CHICAGO — McDonald’s acknowledged Wednesday that rivals have been better at responding to customers’ changing tastes and laid out the first steps it hopes will turnaround its sales slump in the United States, including taking eight items off the menu.

Chief executive Don Thompson and Mike Andres, the president of McDonald’s USA, met with analysts and investors in Oak Brook, Ill., two days after the world’s largest restaurant company posted its worst monthly U.S. sales in more than 13 years.

Andres, who returned to McDonald’s in October, said McDonald’s plans to take eight items off of the U.S. menu, which is being updated next month. It also plans to cut the number of extra value meals to 11, from 16. The executives did not lay out all of the items that will be eliminated, but suggested they could be things such as one version of a McWrap.

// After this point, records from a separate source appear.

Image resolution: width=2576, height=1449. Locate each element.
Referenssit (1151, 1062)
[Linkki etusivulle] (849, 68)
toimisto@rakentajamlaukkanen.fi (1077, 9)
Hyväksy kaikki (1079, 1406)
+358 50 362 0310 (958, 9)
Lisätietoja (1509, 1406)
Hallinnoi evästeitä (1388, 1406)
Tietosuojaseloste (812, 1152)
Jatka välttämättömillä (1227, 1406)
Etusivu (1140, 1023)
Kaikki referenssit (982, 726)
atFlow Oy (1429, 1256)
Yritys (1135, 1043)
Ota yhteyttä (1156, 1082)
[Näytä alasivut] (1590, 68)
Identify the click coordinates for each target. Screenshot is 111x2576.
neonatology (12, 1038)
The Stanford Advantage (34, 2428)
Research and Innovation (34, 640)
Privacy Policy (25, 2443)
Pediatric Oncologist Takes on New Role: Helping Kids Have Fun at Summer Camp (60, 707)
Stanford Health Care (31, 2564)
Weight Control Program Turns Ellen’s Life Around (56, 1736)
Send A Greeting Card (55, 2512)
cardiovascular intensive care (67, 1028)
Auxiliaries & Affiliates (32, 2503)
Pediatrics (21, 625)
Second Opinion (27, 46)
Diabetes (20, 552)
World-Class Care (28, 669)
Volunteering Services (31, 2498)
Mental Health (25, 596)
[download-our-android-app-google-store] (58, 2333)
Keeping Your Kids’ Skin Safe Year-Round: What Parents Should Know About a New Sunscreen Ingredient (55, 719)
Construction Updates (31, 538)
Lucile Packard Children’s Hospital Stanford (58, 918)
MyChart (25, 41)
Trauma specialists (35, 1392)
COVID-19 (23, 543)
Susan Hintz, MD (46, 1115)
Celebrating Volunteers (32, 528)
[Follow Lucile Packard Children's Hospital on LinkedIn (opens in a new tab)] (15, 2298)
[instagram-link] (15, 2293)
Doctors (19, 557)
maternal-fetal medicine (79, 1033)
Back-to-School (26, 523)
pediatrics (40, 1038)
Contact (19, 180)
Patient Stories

The McWrap has been flagged as an item that often takes too long to prepare.

“The pace of change outside of McDonald’s has become faster than perhaps the pace of change internally,” Andres said during a short presentation on Wednesday morning.

Andres said that adding more than 100 items to the menu over the past decade helped increase sales, touting that the items added $770,000 to sales at an average restaurant. However, the more complex menu also made it difficult for restaurants to execute “and maybe difficult to order,” he said.

While eliminating some weaker-performing items, Andres pledged that McDonald’s would also offer food that is “more culinary inspired” and sell items with shorter ingredient lists and fresher ingredients.

“We are not going to re-energize this business by taking incremental steps,” Andres said.

McDonald’s worldwide same-restaurant sales declined 2.2 percent in November, the company reported Monday. The drop was its sixth consecutive monthly decline.

The biggest drop came in the United States, where same-restaurant sales fell 4.6 percent, the steepest U.S. drop since June 2001. McDonald’s U.S. same-store sales have not increased since October 2013.